> [Prompt]
In the data, find the word "computer" and copy out every line that has it.

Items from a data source
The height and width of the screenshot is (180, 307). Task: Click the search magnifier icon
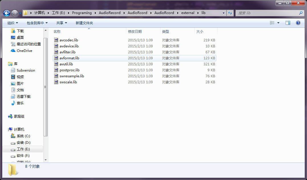pyautogui.click(x=300, y=13)
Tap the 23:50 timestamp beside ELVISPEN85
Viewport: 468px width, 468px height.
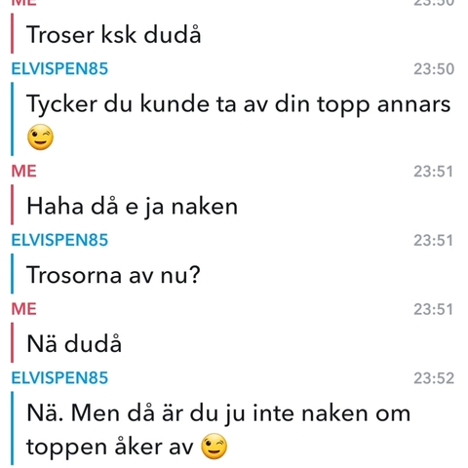tap(434, 69)
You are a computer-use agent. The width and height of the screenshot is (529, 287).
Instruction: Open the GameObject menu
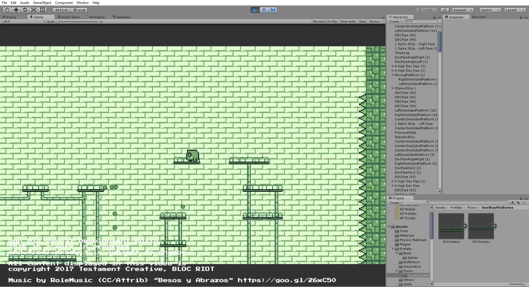point(42,3)
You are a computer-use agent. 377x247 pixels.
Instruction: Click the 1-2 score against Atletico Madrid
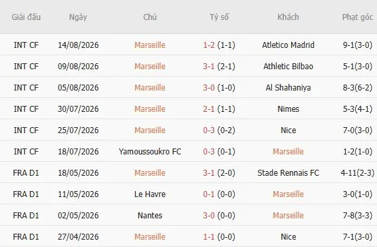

> [Output of the exercise]
You are a computer-use agent. The width and height of the screenshot is (529, 287).
You are a computer-use agent. 377x247 pixels.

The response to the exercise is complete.